Source excerpt:
Ruslan Borysovych Khomchak (; born 5 June 1967) is a Ukrainian Colonel-general who serves as the First Deputy Secretary of the National Security and Defense Council of Ukraine and former Commander-in-Chief of the Armed Forces of Ukraine, until 28 March 2020 also holding the post of Chief of the General Staff.

Previously from 21 May 2019, he combined this post of Commander-in-Chief of the Armed Forces of Ukraine with the post of Chief of the General Staff. On 28 March 2020, a decree by President Volodymyr Zelensky divided the posts of Commander in Chief and Chief of General Staff. On this day Zelensky dismissed Khomchak from the post of Chief of General Staff and appointed him Chief Commander of Armed Forces while simultaneously he appointed Serhiy Korniychuk Chief of the General Staff.

On July 27, 2021, Ruslan Khomchak was dismissed from the position of Commander-in-Chief of the Armed Forces of Ukraine and appointed as the First Deputy Secretary of the National Security and Defense Council of Ukraine.

Biography
Khomchak was born in Lviv on 5 June 1967. He graduated from the Moscow Higher Military Command School in 1988. Khomchak then served in East Germany and in the Belarusian SSR between 1988 and 1992.

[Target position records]
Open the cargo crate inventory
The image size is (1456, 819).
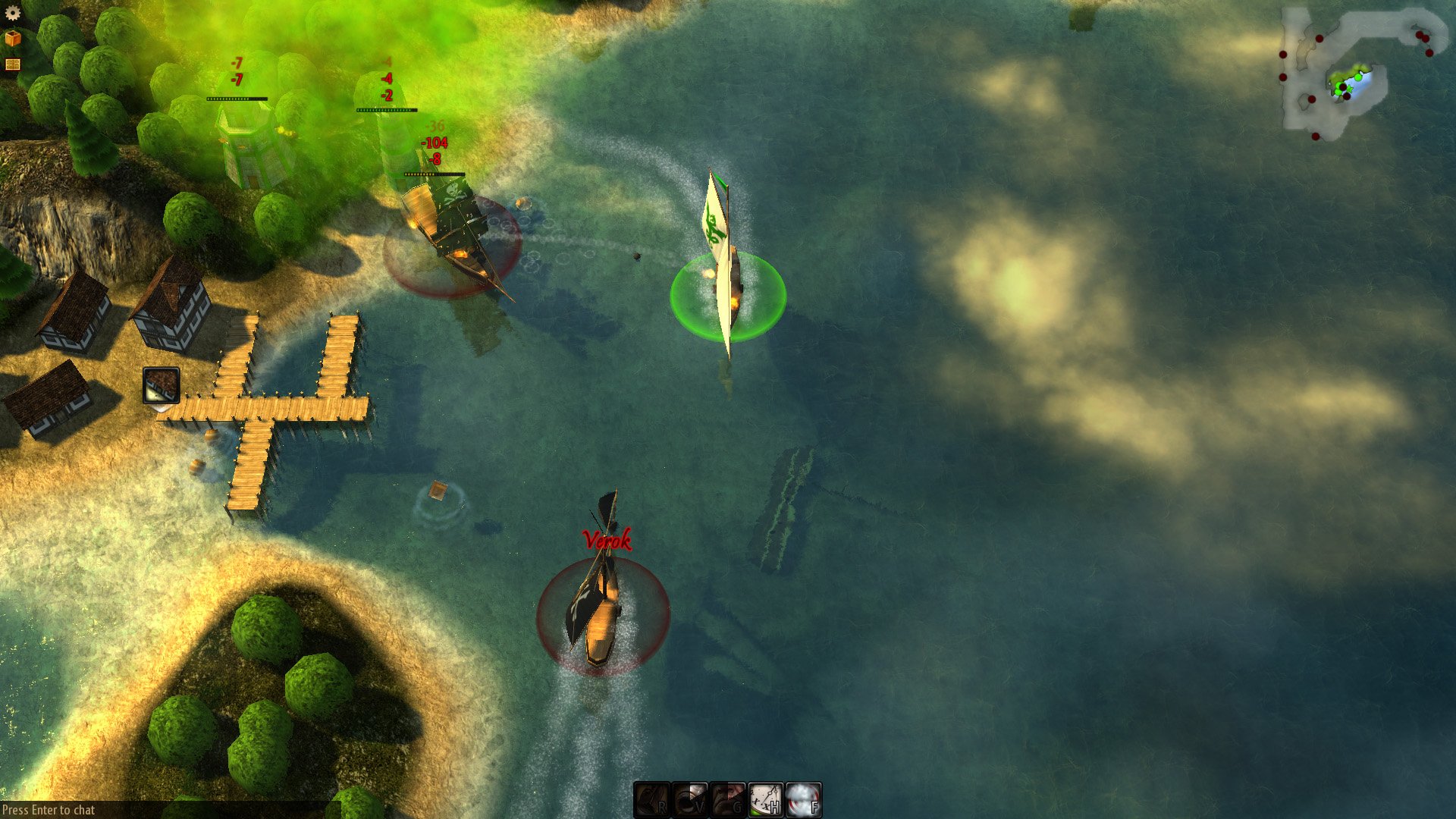13,38
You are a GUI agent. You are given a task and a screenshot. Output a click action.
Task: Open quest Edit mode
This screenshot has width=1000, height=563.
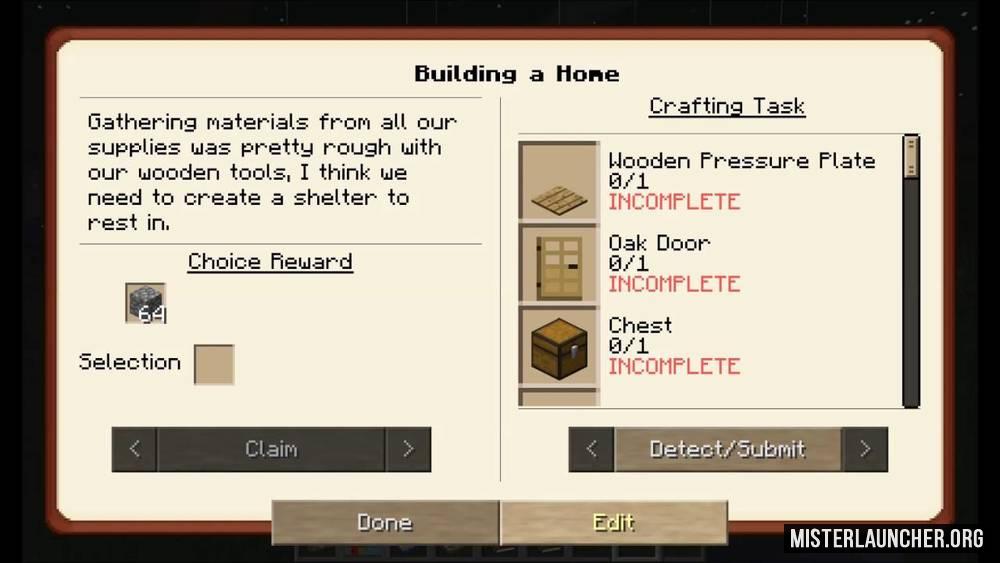(x=613, y=522)
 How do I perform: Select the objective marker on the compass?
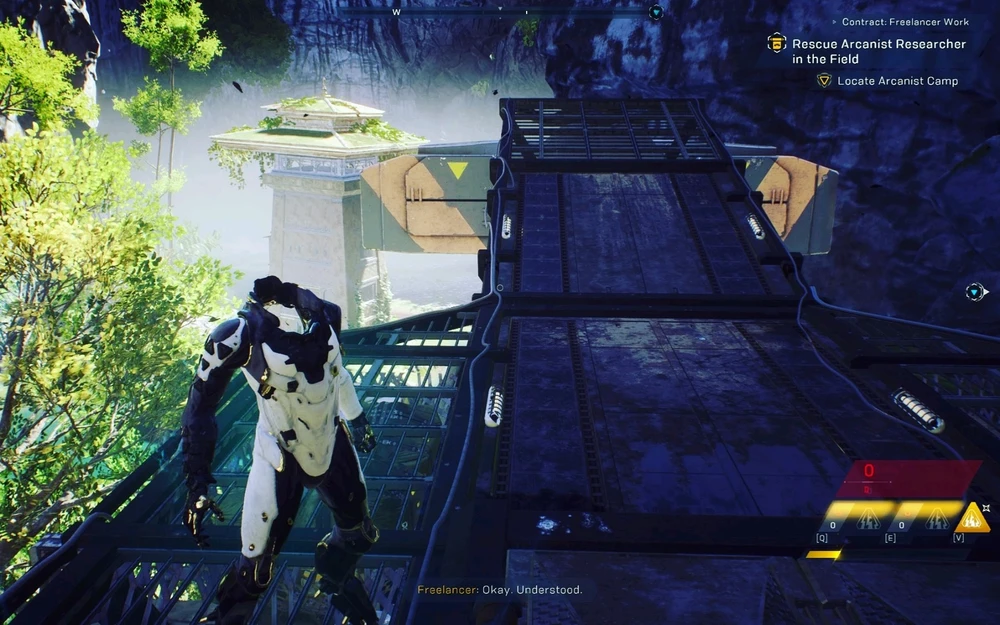tap(656, 12)
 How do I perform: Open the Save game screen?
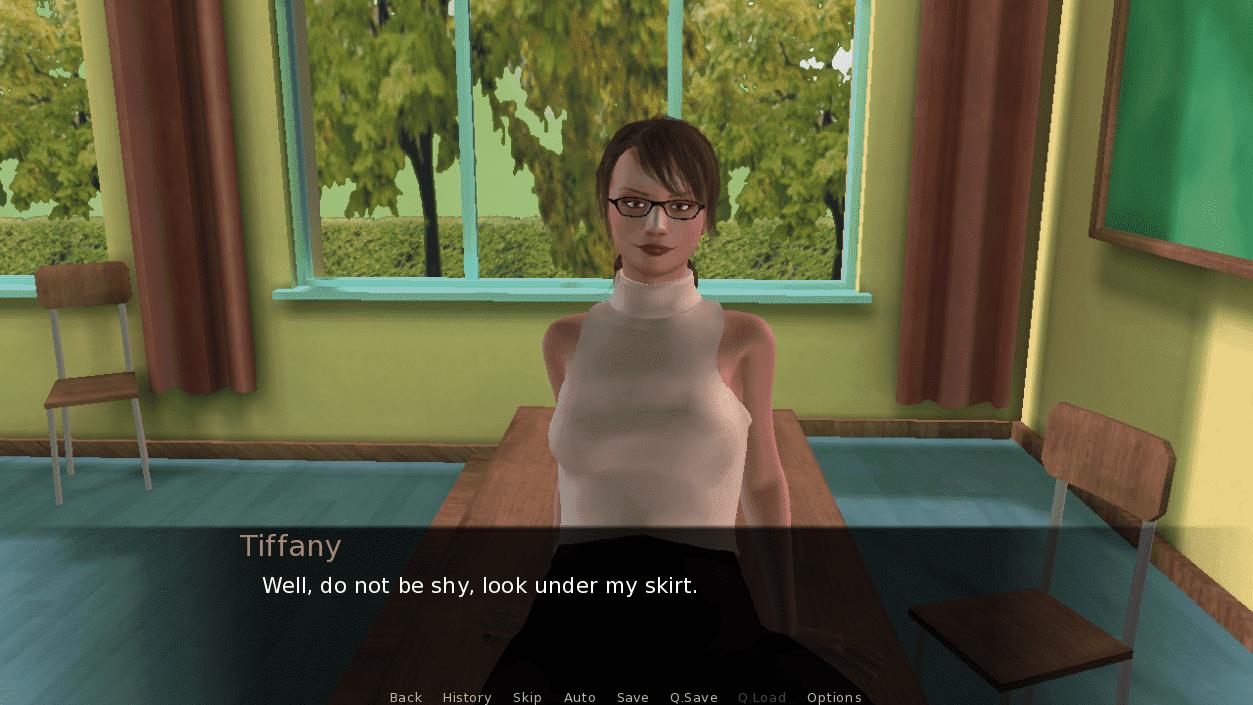coord(633,697)
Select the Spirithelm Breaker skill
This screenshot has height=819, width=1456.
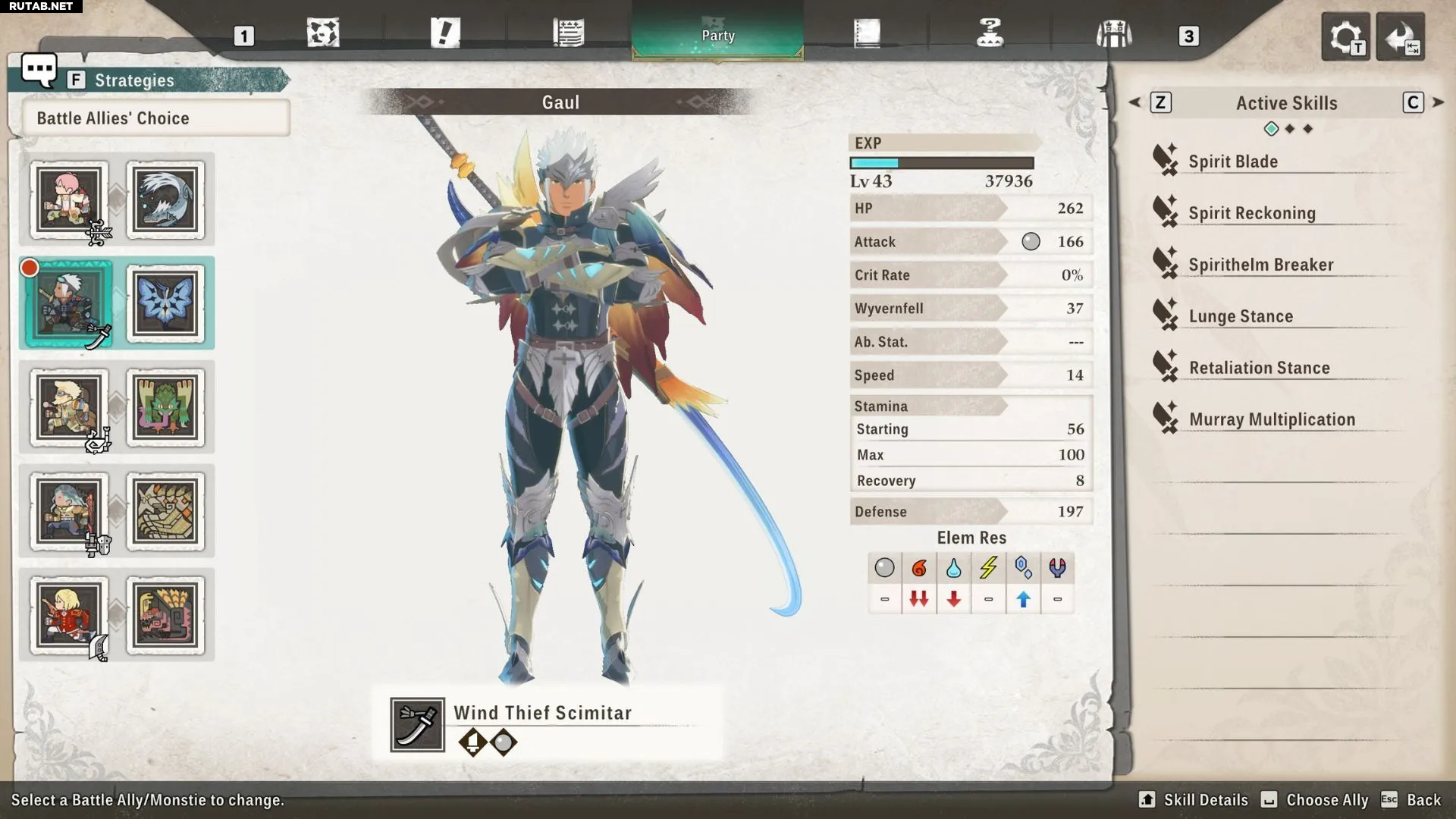point(1260,265)
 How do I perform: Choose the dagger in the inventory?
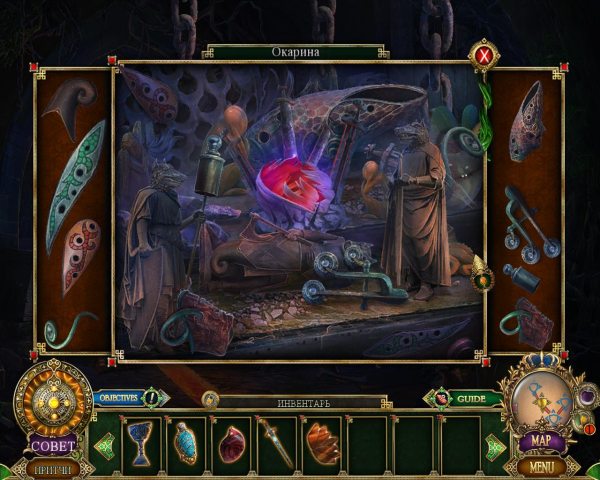point(277,443)
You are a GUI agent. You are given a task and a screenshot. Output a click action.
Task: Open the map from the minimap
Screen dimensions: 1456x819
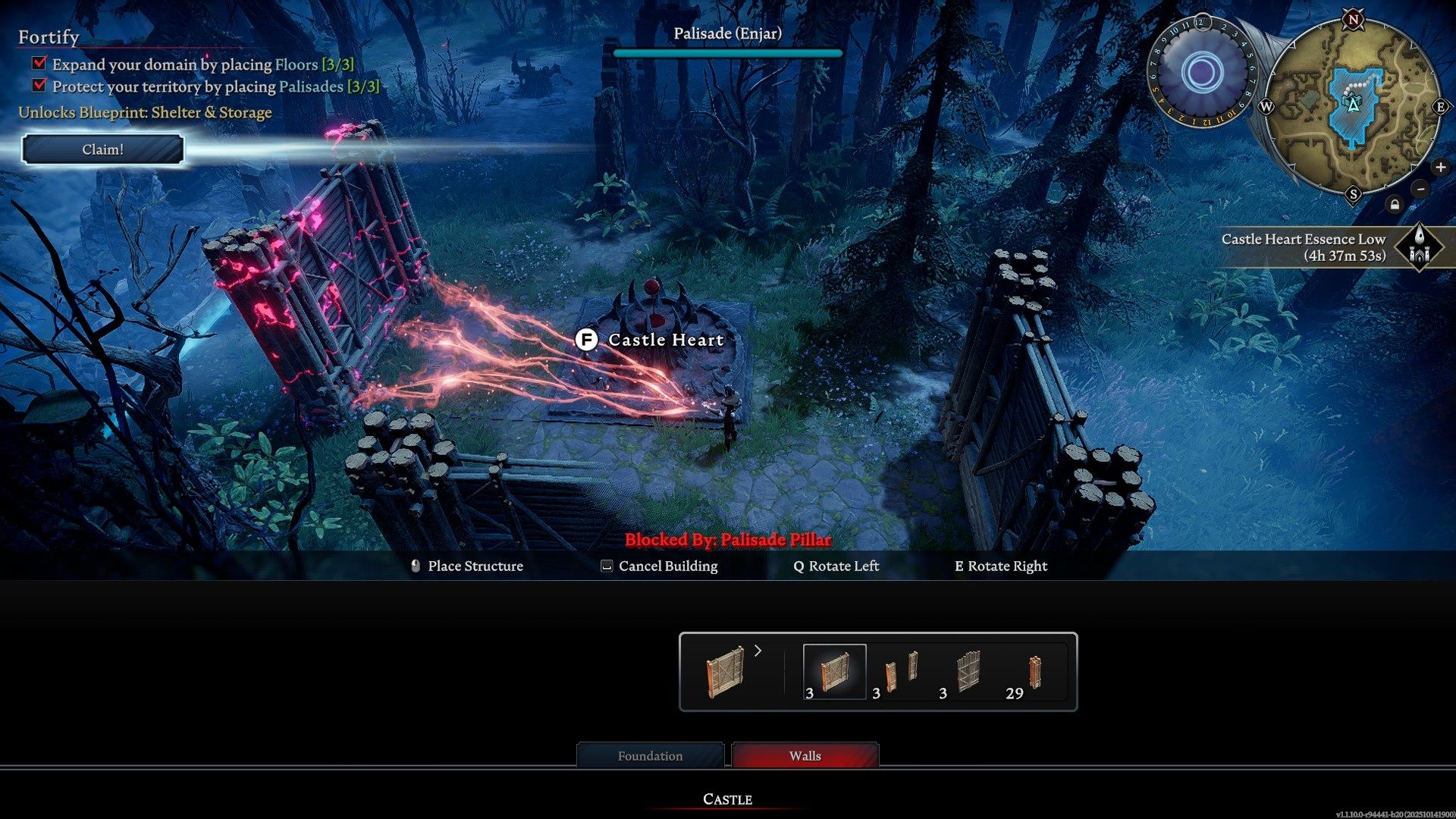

Aim of the task: Reproduce the passage on Ruslan Khomchak word for word, starting at "Previously from 21" and ending after "Council of Ukraine.".

Result of the exercise:
Previously from 21 May 2019, he combined this post of Commander-in-Chief of the Armed Forces of Ukraine with the post of Chief of the General Staff. On 28 March 2020, a decree by President Volodymyr Zelensky divided the posts of Commander in Chief and Chief of General Staff. On this day Zelensky dismissed Khomchak from the post of Chief of General Staff and appointed him Chief Commander of Armed Forces while simultaneously he appointed Serhiy Korniychuk Chief of the General Staff.

On July 27, 2021, Ruslan Khomchak was dismissed from the position of Commander-in-Chief of the Armed Forces of Ukraine and appointed as the First Deputy Secretary of the National Security and Defense Council of Ukraine.